Mediaite Q&A: Sonny Bunch Talks New Movie Site Rebeller, and Why He Wants to Cultivate Film Criticism on the Right

 

As the former executive editor of the Washington Free Beacon, the conservative news and politics site, Sonny Bunch, 37, is a consummate D.C media insider, with past stints at the Weekly Standard, the Washington Times and Roll Call.

But over the past few years, he has distanced himself from politics. In December, Bunch left the Free Beacon and began working for a newly launched, subscription-based film site, Rebeller, published by Cinestate, the swashbuckling indie movie studio founded by Dallas Sonnier four years ago.

It was a direction Bunch had been heading in for a while. He previously reviewed films for the Washington Times — and wrote film criticism for the Free Beacon during his tenure there. He contributes opinion pieces on film to the Washington Post, as well. “I just kind of like slowly transitioned away from writing about politics,” he tells Mediaite.

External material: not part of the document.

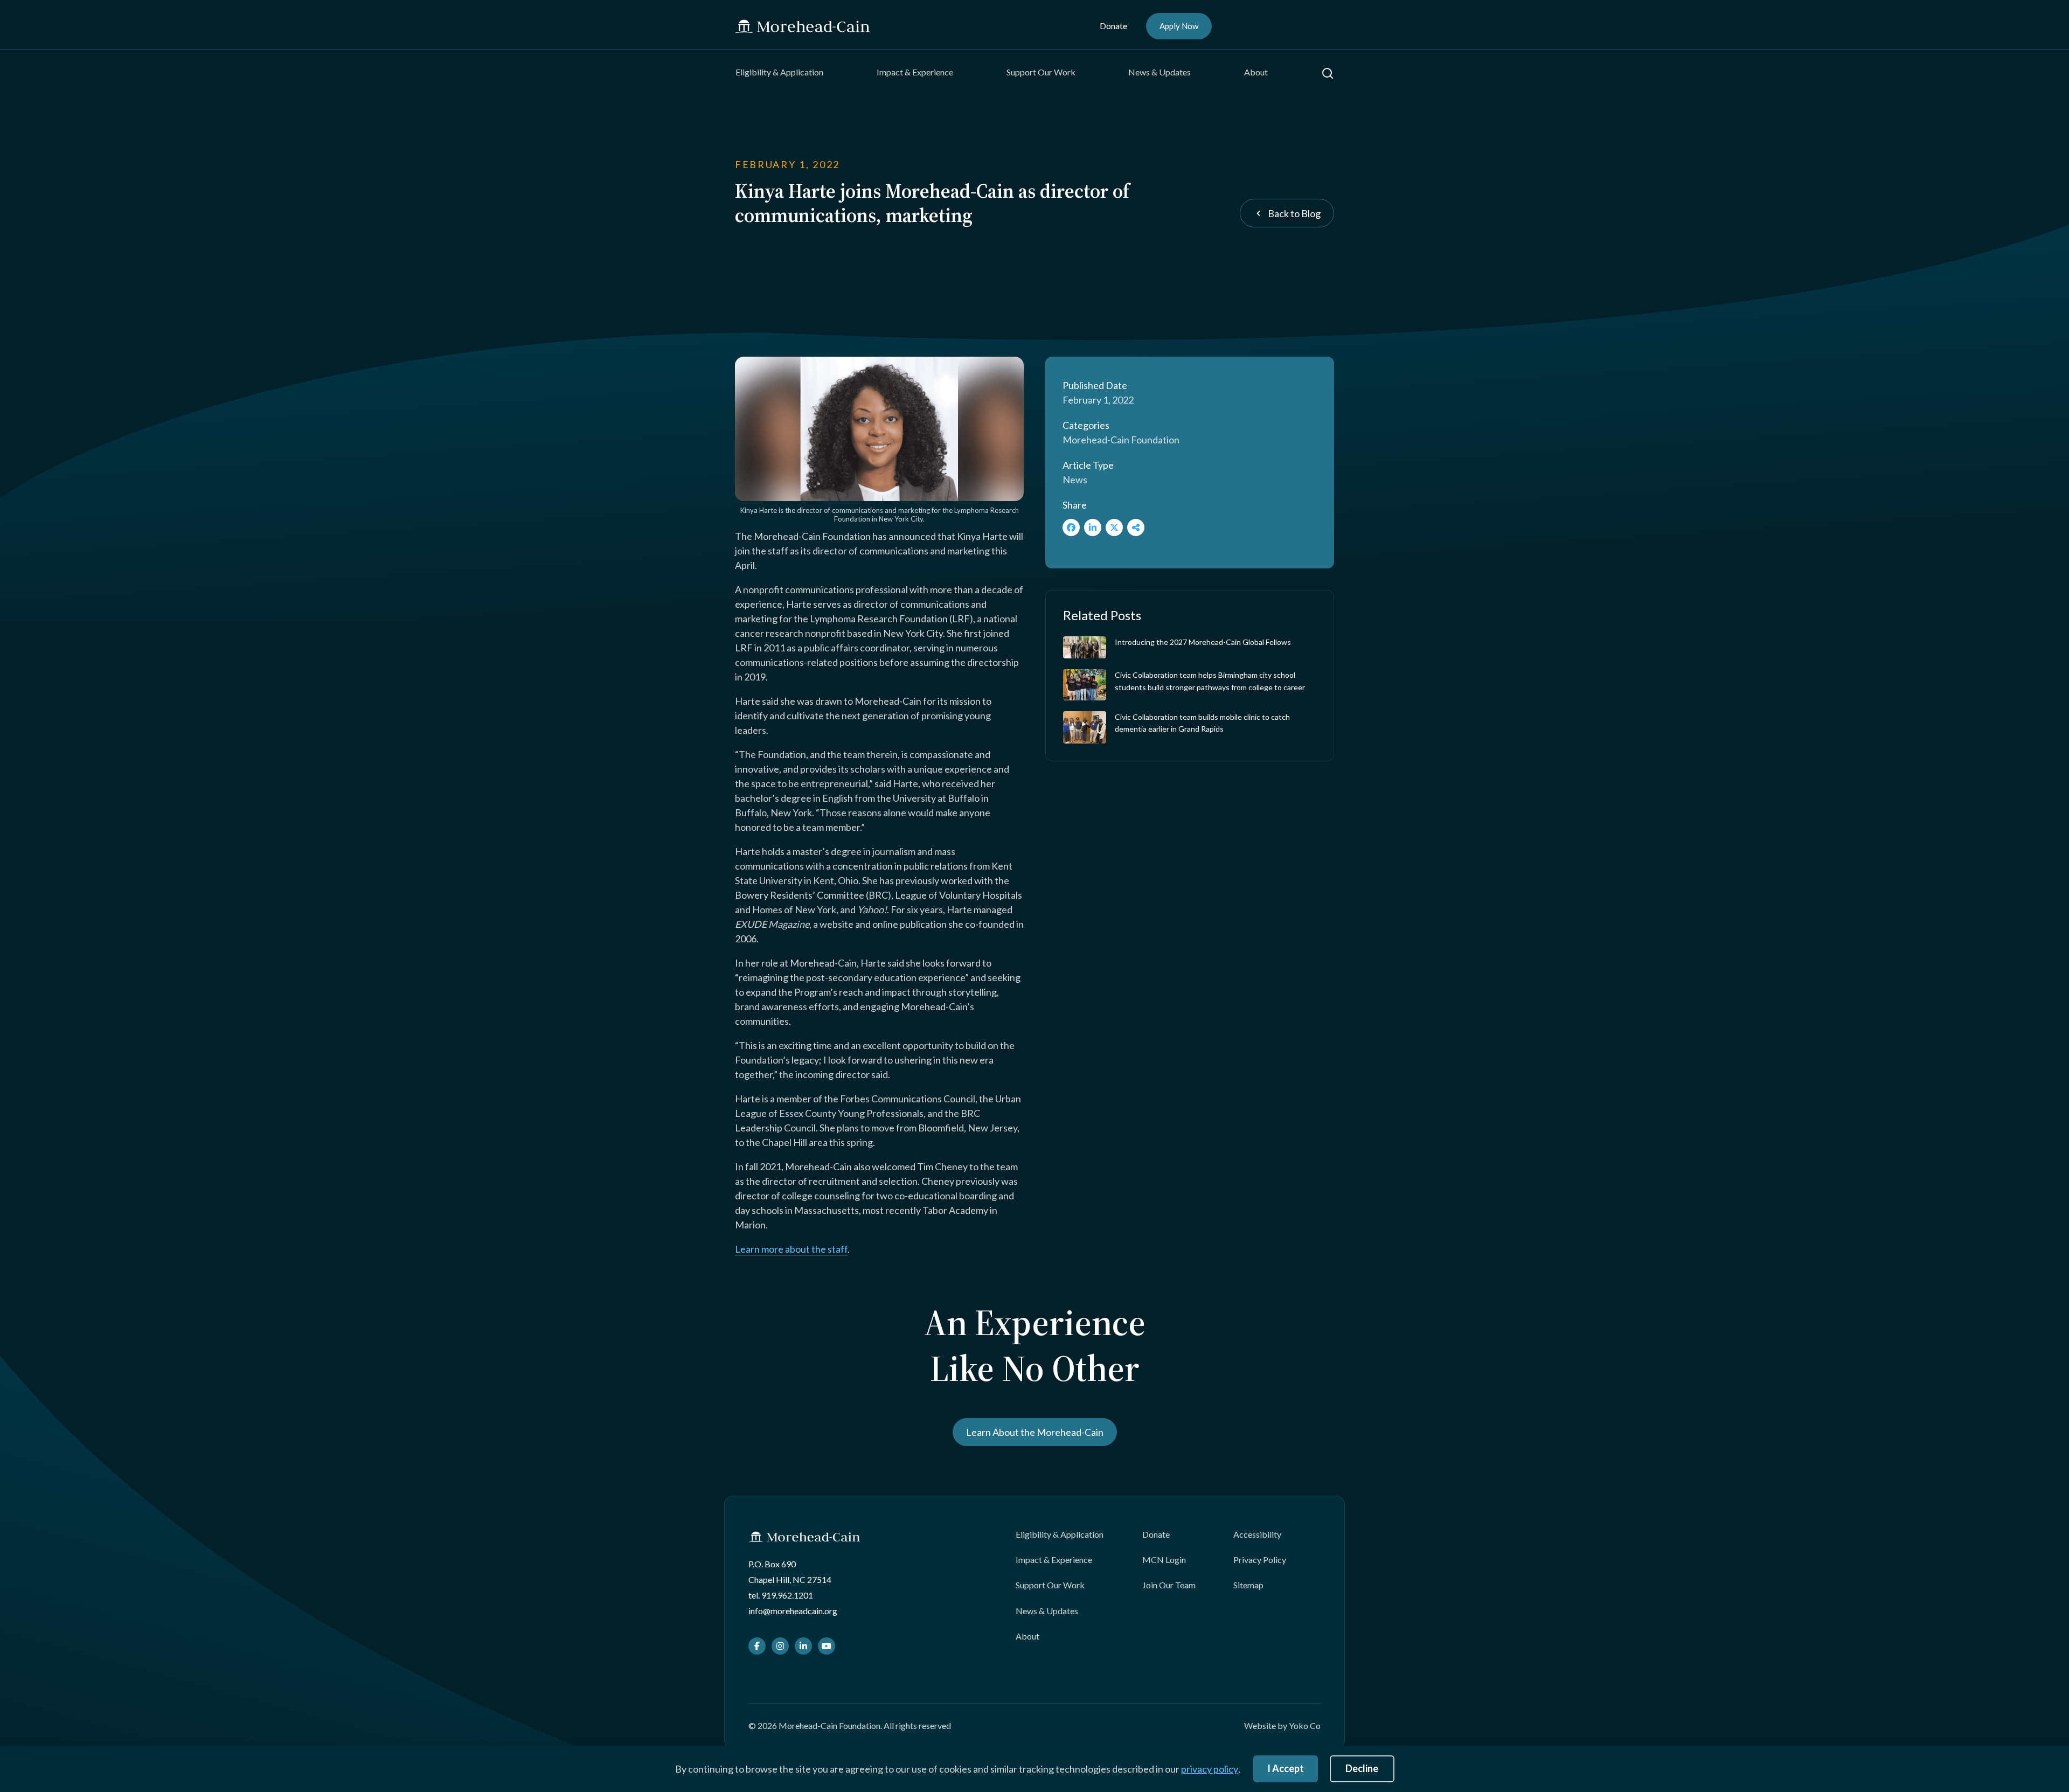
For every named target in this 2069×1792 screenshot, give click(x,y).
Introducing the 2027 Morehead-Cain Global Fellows (1203, 642)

Rebeller also happens to be a production label under the Cinestate banner, and its first film, Run Hide Fight, about a 17-year-old girl who decides to fight back amid a school shooting, will be released sometime this year. It’s a prime example of what Cinesate – which also owns Fangoria, the recently reinvigorated horror film magazine —likes to call “outlaw cinema,” or movies that defy Hollywood mores. And in his role as editor in chief of Rebeller, Bunch is responsible for commissioning and editing pieces that meditate on such films — and building an audience around the Rebeller brand.

Less than a month in, Bunch says things are going well. He has launched a podcast, “Across the Movie Aisle,” in which he talks film with the journalists Alyssa Rosenberg and Peter Suderman. Though he declined to provide specific numbers, he says the site, which has a paywall, already has lured in a good number of subscribers. “I figured it would take us six months to get to the number of subscribers we currently have,” Bunch tells Mediaite. Still, he maintains that the site is very much in start-up mode.

In about two weeks, Bunch will leave behind the D.C area, where he has lived for the past 25 years. He is moving to Dallas, where Cinestate is based. In a phone interview, Bunch discussed outlaw cinema, why he wants to cultivate film criticism on the right and more. Edited excerpts follow.

Mediaite: Did you always aspire to write about movies?

I don’t know about always. My first job out of college was at Roll Call newspaper. I was doing political reporting. I will say that I’ve always been interested in movies. I took movie classes in college and all that. But I didn’t grow up wanting to be Roger Ebert, exactly.

That’s good because he’s hard to emulate. When did you start making moves to go to Rebeller?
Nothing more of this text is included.